## EXTRACT TO READ
++++++++
Erythema Disease

BASICS

DESCRIPTION

Clinical pattern of multiple, bilateral, cutaneous, inflammatory, non-ulcerating, non-scarring eruptions that undergo characteristic color changes ending in temporary bruise-like areas. Occurs most commonly on the extensor surface of the shins, less common on thighs and forearms. It is often idiopathic, but may be seen as a response to a variety of clinical entities. Will usually subside in 3 to 6 weeks without scarring or atrophy.

  • System(s) affected: Skin/Exocrine
  • Genetics:
    N/A
  • Incidence/Prevalence in USA:
    Unknown
  • Predominant age: 20-30 years
  • Predominant sex: Female > Male (3:1)
SIGNS AND SYMPTOMS
  • Raised, warm, tender, brightly erythematous nodules located on anterior shins
  • Can also occur on any area with subcutaneous fat
  • Diameter 1-15 cm
  • Fever, malaise, chills
  • Arthralgias
  • Bluish discoloration late in course
  • Hilar adenopathy
  • Episcleral lesions
  • Eruptions often preceded by URI symptoms
CAUSES
  • Idiopathic
  • Bacterial - streptococcal infections, tuberculosis, leprosy, Yersinia enterocolitica, tularemia, Campylobacter, salmonella, Shigella, gonorrhea
  • Sarcoid
  • Drugs - sulfonamides, oral contraceptives, bromides
  • Pregnancy
  • Deep fungal - dermatophytes, coccidioidomycosis, histoplasmosis, blastomycosis
  • Viral/chlamydial - infectious mononucleosis, lymphogranuloma venereum, paravaccinia
  • Enteropathies - ulcerative colitis, Crohn's disease
  • Malignancies - lymphoma/leukemia, sarcoma, post radiation therapy
RISK FACTORS
Listed with Causes

DIAGNOSIS

LABORATORY
  • Elevated erythrocyte sedimentation rate
  • CBC: mild leukocytosis
  • Throat culture, ASO titers
  • Stool culture and leukocytes if indicated
  • Skin testing for mycobacteria if indicated

Drugs that may alter lab results: Antecedent antibiotics may affect cultures
Disorders that may alter lab results: N/A

PATHOLOGICAL FINDINGS
  • Septal panniculitis
  • Neutrophilic infiltrate in septa of fat tissue, early in course
  • Mononuclear cells and histiocytes predominate, late in course
  • Lower dermis/subcutis involvement and septal fibrosis may occur
SPECIAL TESTS

N/A

IMAGING
Chest x-ray for hilar adenopathy or infiltrates
DIAGNOSTIC PROCEDURES
Deep skin excisional biopsy including subcutaneous fat. Usually not necessary.
++++++++
## INFORMATION SHOWN
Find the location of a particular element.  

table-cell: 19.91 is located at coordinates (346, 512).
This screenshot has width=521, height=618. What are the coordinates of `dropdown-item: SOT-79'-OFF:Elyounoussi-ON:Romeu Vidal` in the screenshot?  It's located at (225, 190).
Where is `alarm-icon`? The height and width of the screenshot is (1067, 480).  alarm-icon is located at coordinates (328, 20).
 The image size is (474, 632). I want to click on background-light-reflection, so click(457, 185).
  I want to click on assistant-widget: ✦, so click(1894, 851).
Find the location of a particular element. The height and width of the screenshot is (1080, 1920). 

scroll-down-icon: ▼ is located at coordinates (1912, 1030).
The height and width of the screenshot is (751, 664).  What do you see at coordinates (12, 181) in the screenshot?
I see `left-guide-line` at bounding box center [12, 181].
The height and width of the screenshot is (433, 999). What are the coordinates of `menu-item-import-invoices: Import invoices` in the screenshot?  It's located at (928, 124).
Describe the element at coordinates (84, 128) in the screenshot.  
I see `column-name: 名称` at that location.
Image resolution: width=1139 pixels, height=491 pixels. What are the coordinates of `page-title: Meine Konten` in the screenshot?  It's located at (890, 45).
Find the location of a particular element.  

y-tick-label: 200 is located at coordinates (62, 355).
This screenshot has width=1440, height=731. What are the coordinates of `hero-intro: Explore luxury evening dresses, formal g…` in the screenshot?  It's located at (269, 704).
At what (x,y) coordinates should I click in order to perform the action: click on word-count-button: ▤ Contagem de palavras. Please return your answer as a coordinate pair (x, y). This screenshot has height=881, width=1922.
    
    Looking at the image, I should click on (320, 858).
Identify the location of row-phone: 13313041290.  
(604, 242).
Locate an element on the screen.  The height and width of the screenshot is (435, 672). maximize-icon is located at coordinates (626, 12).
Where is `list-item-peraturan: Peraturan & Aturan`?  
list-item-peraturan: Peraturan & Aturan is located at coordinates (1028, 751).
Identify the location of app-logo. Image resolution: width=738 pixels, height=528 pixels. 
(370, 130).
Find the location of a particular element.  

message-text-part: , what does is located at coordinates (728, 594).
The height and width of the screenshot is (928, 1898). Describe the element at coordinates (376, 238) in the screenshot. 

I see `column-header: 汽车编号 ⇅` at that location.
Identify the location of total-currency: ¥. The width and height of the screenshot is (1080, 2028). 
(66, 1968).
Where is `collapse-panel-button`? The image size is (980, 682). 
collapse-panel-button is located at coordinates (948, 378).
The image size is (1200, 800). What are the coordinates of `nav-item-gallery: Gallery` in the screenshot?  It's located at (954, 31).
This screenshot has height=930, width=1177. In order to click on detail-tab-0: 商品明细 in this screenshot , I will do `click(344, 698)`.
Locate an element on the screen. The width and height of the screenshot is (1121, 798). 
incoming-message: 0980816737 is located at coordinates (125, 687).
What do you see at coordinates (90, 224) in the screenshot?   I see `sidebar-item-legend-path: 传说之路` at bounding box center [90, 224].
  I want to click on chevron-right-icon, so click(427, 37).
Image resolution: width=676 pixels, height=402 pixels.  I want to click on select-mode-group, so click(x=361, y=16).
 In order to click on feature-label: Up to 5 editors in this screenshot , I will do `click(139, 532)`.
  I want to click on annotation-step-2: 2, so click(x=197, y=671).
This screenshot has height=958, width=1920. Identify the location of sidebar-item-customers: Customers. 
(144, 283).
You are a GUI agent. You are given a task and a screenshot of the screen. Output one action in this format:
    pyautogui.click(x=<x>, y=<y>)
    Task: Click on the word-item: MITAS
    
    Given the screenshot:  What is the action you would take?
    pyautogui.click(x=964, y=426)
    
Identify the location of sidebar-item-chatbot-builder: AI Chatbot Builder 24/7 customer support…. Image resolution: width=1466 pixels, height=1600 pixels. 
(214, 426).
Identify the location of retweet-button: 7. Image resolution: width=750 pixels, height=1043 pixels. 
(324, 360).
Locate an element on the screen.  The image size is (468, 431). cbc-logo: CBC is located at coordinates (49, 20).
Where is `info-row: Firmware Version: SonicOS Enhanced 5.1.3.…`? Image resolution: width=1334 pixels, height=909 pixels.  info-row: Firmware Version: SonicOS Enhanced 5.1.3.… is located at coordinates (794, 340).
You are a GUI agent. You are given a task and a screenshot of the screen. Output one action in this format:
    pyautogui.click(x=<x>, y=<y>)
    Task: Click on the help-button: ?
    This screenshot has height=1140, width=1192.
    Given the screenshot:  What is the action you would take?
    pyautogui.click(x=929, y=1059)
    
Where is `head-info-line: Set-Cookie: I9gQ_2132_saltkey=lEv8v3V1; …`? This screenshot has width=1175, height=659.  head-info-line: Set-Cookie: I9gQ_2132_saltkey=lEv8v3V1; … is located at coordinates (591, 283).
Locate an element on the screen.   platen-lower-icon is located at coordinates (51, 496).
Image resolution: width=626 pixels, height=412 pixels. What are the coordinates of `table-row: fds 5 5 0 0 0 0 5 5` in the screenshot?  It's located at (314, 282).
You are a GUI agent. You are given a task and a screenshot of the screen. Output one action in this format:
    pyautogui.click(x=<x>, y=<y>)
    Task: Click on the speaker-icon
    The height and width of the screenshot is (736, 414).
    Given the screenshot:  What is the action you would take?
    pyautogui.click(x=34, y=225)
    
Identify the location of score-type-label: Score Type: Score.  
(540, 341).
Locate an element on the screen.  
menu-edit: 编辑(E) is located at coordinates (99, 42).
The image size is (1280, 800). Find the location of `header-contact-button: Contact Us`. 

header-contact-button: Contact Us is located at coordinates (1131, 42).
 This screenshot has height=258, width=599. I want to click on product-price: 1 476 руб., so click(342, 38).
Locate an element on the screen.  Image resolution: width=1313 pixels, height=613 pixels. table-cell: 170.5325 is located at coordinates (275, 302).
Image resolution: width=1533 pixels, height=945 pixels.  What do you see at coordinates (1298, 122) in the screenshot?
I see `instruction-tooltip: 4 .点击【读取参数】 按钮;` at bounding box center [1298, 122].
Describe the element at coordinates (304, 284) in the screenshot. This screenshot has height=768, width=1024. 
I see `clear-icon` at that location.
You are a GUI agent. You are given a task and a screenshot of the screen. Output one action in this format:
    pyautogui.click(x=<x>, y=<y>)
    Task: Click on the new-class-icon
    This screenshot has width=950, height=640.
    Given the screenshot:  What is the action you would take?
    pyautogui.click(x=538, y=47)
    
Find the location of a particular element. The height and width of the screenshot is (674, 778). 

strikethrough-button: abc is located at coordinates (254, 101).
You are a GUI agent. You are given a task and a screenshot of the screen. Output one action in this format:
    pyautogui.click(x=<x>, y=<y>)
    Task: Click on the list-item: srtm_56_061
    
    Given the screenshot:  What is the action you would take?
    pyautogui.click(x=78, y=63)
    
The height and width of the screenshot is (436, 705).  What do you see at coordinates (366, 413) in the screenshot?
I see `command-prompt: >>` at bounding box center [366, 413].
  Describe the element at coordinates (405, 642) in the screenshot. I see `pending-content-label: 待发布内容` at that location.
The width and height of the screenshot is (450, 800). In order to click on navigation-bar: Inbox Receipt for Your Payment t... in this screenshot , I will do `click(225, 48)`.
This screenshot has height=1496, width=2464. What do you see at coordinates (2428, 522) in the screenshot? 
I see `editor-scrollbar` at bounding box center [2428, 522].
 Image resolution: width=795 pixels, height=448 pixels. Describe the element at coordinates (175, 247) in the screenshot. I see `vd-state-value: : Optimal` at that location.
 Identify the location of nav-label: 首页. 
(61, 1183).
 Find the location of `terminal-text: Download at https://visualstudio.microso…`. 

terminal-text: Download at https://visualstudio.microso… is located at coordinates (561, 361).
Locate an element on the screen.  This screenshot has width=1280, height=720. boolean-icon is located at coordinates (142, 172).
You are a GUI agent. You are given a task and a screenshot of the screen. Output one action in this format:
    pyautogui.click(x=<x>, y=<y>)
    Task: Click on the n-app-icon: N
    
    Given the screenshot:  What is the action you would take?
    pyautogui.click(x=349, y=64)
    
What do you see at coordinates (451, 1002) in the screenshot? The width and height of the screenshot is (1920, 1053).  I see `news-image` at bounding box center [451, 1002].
++++++++
## PROBLEM DETAILS
Copy the section of the erythema text between "Clinical pattern of" and "scarring or atrophy.", inclusive, changing "shins" to "lower legs".

## EXERCISE OUTPUT
Clinical pattern of multiple, bilateral, cutaneous, inflammatory, non-ulcerating, non-scarring eruptions that undergo characteristic color changes ending in temporary bruise-like areas. Occurs most commonly on the extensor surface of the lower legs, less common on thighs and forearms. It is often idiopathic, but may be seen as a response to a variety of clinical entities. Will usually subside in 3 to 6 weeks without scarring or atrophy.